Mas eu o perdoo por esta santa ignorância! Mesmo alguns magistrados não conseguem visualizar a teoria geral do processo quando se trata de processo penal.
A leitura de Mestres como Frederico Marques e Afrânio Jardim pode iluminar V. Exa.
Repito: não existe qualquer demérito ou redução da importância da Polícia em trabalhar sob a coordenação do MP, o que seria mais do que lógico em qualquer sistema processual criminal moderno.
O Brasil, ao entregar a ação penal pública, com exclusividade ao MP, adotou o sistema acusatório (não misto... é acusatório puro).

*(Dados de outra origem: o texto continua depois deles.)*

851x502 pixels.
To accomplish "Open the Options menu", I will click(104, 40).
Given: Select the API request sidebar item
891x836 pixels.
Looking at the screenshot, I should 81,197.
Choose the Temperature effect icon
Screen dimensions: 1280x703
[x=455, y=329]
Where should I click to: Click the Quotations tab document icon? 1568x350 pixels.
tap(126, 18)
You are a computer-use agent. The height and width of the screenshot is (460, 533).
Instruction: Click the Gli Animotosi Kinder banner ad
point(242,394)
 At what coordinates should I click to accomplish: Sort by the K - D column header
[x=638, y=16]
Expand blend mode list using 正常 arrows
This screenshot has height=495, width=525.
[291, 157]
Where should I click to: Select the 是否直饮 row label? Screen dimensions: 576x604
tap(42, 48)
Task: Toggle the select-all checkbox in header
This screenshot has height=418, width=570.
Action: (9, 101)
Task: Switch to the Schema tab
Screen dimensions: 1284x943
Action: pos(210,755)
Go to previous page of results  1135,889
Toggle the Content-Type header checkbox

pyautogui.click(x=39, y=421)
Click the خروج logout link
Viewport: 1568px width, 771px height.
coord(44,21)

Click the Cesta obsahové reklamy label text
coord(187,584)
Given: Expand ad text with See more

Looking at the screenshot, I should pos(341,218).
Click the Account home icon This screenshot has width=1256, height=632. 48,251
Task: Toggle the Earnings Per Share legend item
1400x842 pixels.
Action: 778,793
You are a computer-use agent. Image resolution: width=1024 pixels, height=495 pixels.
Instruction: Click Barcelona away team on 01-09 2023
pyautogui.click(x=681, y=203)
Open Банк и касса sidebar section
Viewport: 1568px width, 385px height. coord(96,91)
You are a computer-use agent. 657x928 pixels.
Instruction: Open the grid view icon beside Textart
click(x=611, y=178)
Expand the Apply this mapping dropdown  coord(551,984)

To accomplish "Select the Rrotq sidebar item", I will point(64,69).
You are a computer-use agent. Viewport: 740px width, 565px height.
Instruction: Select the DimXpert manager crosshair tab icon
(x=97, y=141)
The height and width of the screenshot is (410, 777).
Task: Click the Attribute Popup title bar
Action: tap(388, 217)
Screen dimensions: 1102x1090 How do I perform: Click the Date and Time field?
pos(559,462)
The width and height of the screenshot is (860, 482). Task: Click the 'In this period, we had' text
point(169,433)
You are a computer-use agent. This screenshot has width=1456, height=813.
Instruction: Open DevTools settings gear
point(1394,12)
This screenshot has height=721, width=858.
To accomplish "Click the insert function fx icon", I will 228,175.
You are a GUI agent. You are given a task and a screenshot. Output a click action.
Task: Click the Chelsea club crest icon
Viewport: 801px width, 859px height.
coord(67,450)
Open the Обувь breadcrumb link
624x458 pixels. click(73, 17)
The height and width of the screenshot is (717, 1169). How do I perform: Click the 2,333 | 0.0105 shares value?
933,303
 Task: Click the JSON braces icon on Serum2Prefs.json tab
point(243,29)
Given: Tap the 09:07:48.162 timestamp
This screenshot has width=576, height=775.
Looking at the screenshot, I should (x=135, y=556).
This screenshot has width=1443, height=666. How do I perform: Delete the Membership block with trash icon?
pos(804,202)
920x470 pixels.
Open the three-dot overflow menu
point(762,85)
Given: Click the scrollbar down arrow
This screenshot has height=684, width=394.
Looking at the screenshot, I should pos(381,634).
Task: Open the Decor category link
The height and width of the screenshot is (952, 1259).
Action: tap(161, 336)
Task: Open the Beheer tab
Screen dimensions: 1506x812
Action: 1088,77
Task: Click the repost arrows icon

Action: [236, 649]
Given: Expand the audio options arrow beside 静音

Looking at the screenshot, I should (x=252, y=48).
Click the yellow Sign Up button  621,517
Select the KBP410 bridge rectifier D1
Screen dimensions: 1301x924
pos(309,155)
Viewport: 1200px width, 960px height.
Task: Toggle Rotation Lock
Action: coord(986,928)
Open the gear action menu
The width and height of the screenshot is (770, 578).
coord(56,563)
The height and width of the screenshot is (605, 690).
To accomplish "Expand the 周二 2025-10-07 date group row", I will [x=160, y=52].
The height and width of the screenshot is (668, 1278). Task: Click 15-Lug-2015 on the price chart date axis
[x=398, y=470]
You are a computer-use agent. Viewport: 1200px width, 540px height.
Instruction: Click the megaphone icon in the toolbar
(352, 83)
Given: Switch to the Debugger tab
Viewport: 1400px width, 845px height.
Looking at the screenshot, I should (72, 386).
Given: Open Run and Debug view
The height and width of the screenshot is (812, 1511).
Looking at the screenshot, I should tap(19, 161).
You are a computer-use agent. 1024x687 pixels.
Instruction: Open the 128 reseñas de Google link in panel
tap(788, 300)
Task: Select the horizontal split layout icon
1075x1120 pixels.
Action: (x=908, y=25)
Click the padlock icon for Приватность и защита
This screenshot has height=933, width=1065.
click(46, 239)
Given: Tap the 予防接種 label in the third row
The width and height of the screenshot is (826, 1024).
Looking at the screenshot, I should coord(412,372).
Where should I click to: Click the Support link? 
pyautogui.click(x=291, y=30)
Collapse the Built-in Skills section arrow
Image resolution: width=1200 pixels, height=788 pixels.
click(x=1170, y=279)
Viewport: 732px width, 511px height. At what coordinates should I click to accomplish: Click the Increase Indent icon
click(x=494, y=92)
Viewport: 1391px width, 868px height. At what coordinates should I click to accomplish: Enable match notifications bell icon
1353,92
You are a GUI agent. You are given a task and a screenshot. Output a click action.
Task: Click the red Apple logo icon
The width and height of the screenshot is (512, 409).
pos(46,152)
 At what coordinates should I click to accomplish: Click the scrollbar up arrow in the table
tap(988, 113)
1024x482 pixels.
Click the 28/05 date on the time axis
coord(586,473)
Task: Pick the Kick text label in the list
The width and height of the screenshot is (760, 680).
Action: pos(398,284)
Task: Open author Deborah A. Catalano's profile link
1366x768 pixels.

O CPP é que precisa ser atualizado e com urgência, sem guerra de egos ou vaidades.
Será melhor para todo mundo, especialmente para a Polícia, que trabalhará mais próximo do destinatário de seu trabalho, que é o MP, sendo mais valorizada e preparada.
Chega de vaidade! A sociedade precisa da Polícia e os Delegados (figura q só existe no Brasil - prestam concurso público para ser chefe!) precisam incorporar a ideia que não são os únicos membros da Polícia, bem como que perderam concurso para o MP e não adianta ficar de birra! Estude e faça novo concurso!

DPF Falcão - apos disse:
10 de fevereiro de 2014 às 19:39

Advogato 79. Crie coragem, saia do anonimato e pare de falar bobagens.
Encerro a participação neste tópico, sugerindo que vá estudar um pouco sobre investigação criminal e os meios para conseguir provas, que tanto podem servir para a propositura de uma futura ação penal, quanto para o arquivamento do IPL, por exemplo.

Advogato79 disse:
10 de fevereiro de 2014 às 22:55

Caro DPF Falcão (Delegado de Polícia Federal),
Boa sorte com seu xadrez! Mas não deixe de estudar processo penal, haja vista que cautelares são ação judiciais e nada tem haver com investigação criminal. A única cautelar que serve ao inquérito é a temporária. Todas as outras, servem ao futuro e possível processo penal. São chamadas cautelares preparatórias. Sei que é difícil entender o tema, pois a Polícia (na verdade, os Delegados) querem porque querem criar um processo penal sui generis, que só existe no Brasil, assim como o cargo de Delegado.
Mas nunca é tarde para aprender... leitura obrigatória para V. Exa.: Frederico Marques e Afrânio Jardim. Sobre investigação criminal, leia o insuperável Aury Lopes Júnior. Se achar muito difícil, comece pelo basicão: leia Paulo Rangel que já está de bom tamanho!
O senhor precisa urgente conhecer as cautelares e sua caracteristica acessória à ação principal, podendo ser preparatória (anterior à ação penal) ou incidental (no decorrer da ação penal).
Depois que terminar essas leituras, ai o senhor me responde os questionamentos abaixo!